Dr. Crews, who treats Amish families via house calls, frequently urges patients who have Lyme disease symptoms to get tested for the disease.

“Lyme disease is subtle and variable,” Dr. Crews says. “And when people have co-infections, they get very sick. Many people are being diagnosed with Parkinson’s disease, multiple sclerosis and Alzheimer’s disease when they really have tick-borne illness.

“Kathy Spreen’s book is desperately needed.”

7 Responses

  1. Barbara Kubis on Sept. 6, 2013, 9:42 p.m.

    Hello Ms Schierhorn Thank you,for a well written and helpful article addressing the problems surrounding lyme disease and providing valuable information of a newly published book written by Dr. Spreen.

    I have been sick with ongoing complications from lyme and need to set up an appointment with Dr.Spreen.

    If you can forward my email address to her staff or leave me her office number I would greatly appreciate.


    Barbara Kubis
    215 266-3527

  2. myra holt on Sept. 8, 2013, 1:14 p.m.

    Hopefully most of the the Virginia area will get on board and help with the epidemic in our area.we have alot of sick people here including myself.Thank You for this message.

  3. linda on Sept. 8, 2013, 7:36 p.m.

    Don’t count on VA doctors, they still have their heads stuck in the sand, I live in VA and went to NY to be treated. Just 2 weeks ago a doctor in VA looked at the list of meds I was on and said “no doctor in VA would prescribe these meds”…that’s why I went to NY, last time I will visit that doctor!!!!!!!!!!!

  4. Dolores Claesson on Sept. 27, 2013, 6:56 a.m.

    Thanks to both Dr. Spreen and Dr. Crews for speaking out about their own experiences. My entire family is dealing with lyme and a myriad of co infections. The IDSA or infectious disease society guidelines should be used to line the animal cages at the CDC, NIH, NIAID but never to treat ill people. Lyme is a complex and severe illness compromised of many pathogens that can be chronic. In my family alone we have found Borrelia and positive on both ELISA and Western Blot and even with that were misdiagnosed and not considered a positive case here in Florida. In addition one family member has Rocky Mountain spotted fever and the most ill has Borrelia, Babesia duncani, Ehrlichia, Bartonella, BRUCELLA, Coxsackie A and B viruses, reactivation of all herpes viruses and low or weak immune system and low IgA and IgG antibody sub classes. This is a world wide epidemic that has been shoved under the proverbial rug. We need to fess up to the complexity of this disease and then find ways to eradicate all the pathogens. 108 bacteria were found in ticks in Italy and that is the tip of the iceberg.

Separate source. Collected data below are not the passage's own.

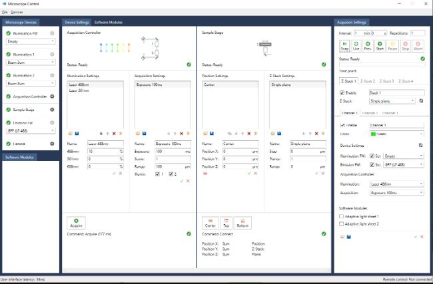
Task: Open the Devices menu
Action: (17, 12)
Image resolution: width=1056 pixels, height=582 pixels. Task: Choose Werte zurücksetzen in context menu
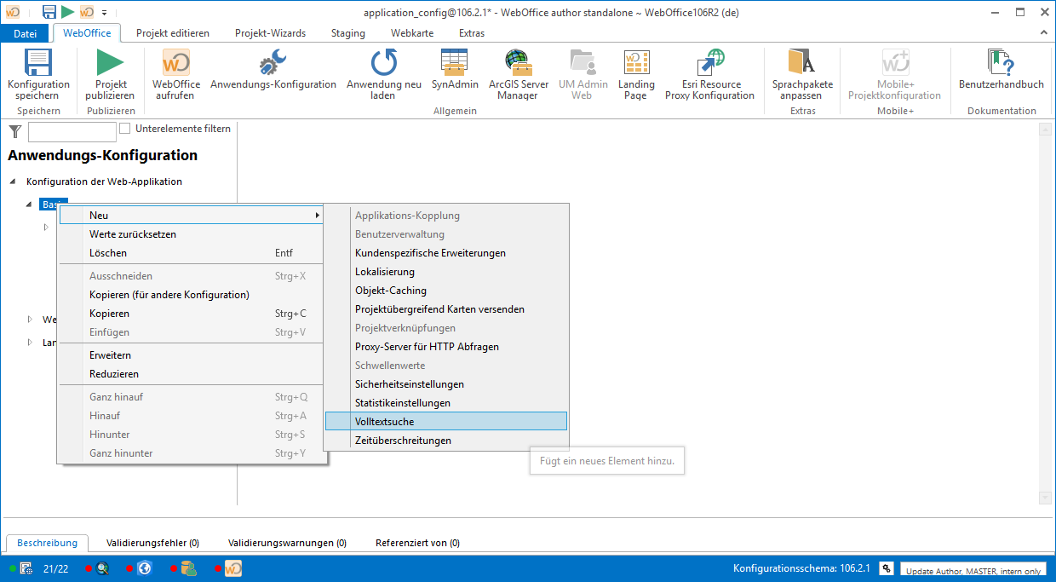tap(133, 234)
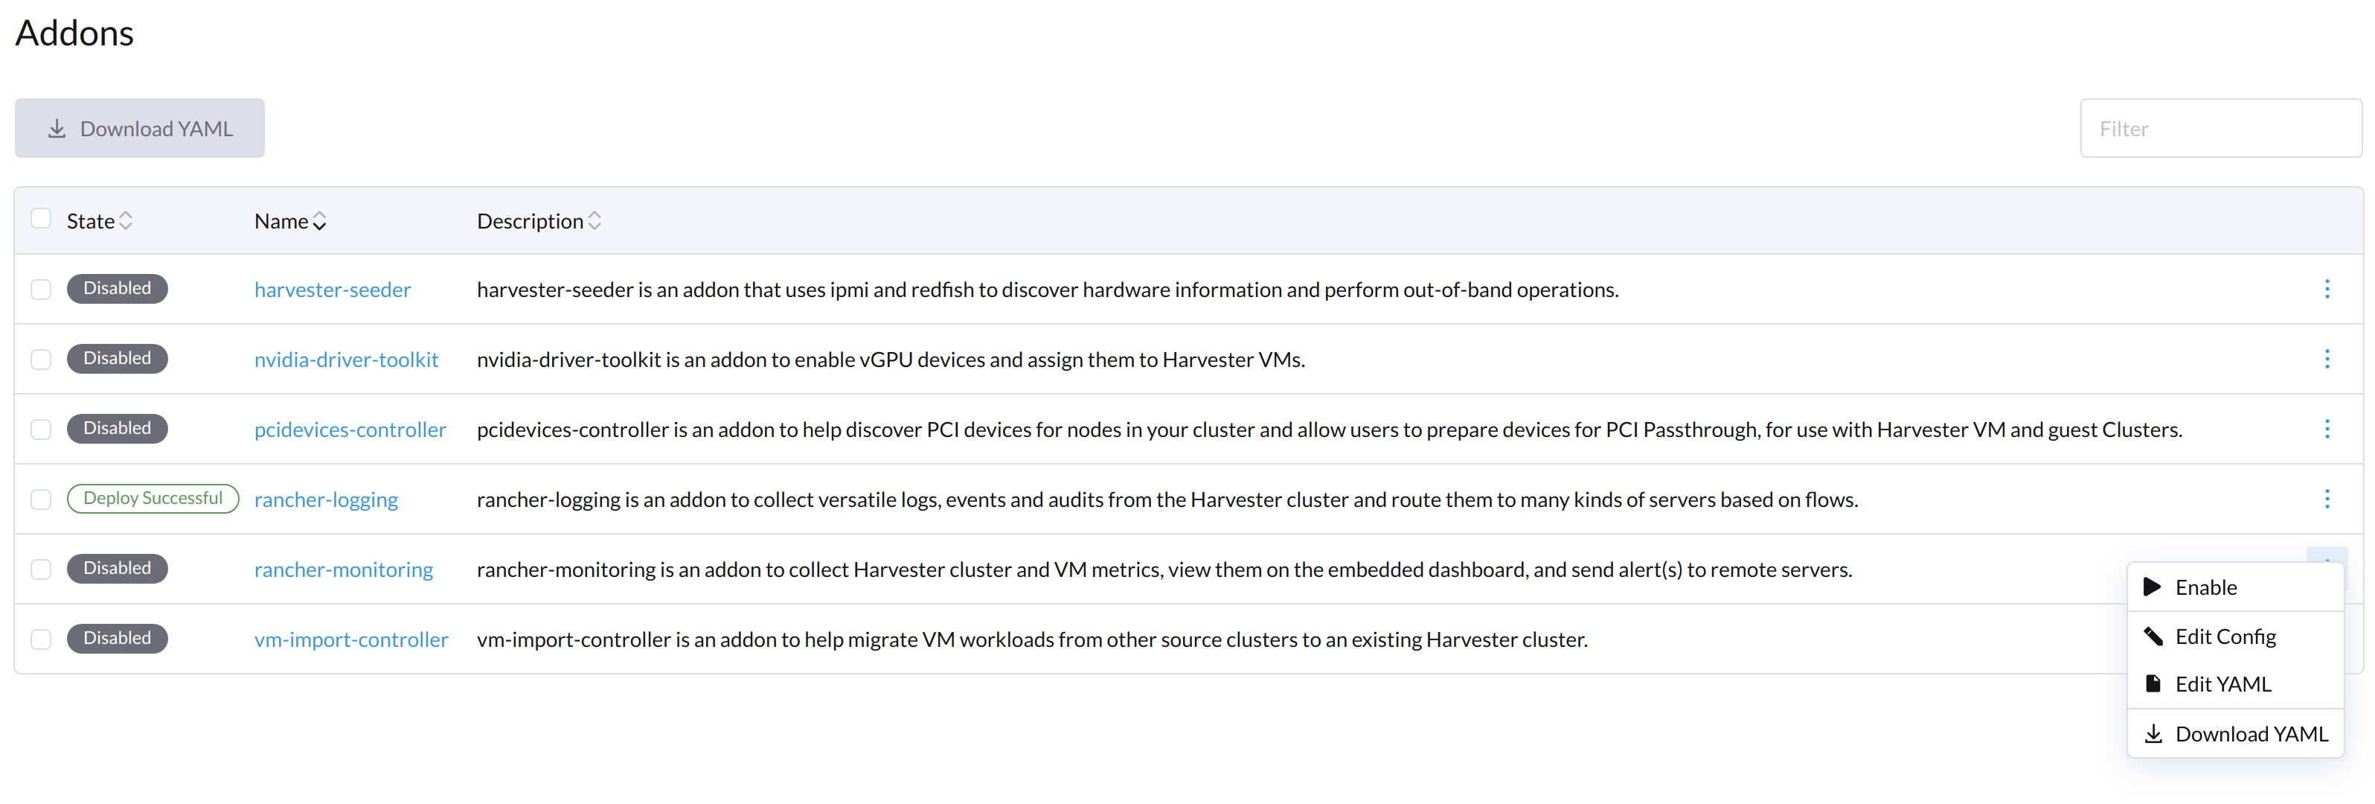Screen dimensions: 2375x804
Task: Click the Download YAML button
Action: tap(139, 127)
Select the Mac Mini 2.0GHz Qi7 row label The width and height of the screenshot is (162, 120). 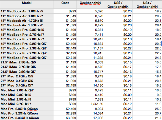[x=27, y=90]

  5. Susan Fetcho on Sept. 27, 2013, 10:06 p.m.

    I had the pleasure of hearing Dr. Spreen speak tonight. Such a blessing. Clearly, she “gets it.” Complex information presented clearly and compassionately. I bought a book for myself and one for my primary care doc.

  6. James Wilkins on Oct. 6, 2013, 7:21 a.m.

    Will definitely be buying this book – very curious. Long time sufferer but making great progress now. Does anyone have any contact details for Dr. Spreen? I need to tell her about Raintree Formulas Spiro product – works wonders!

  7. Maud Nerman DO on Nov. 9, 2013, 6 p.m.

    I applaud both the article and book shining a spotlight on Lyme. I constantly see it missed in California.Doctors and patients need much more education on the large numbers of people suffering from Lyme and the co-infections.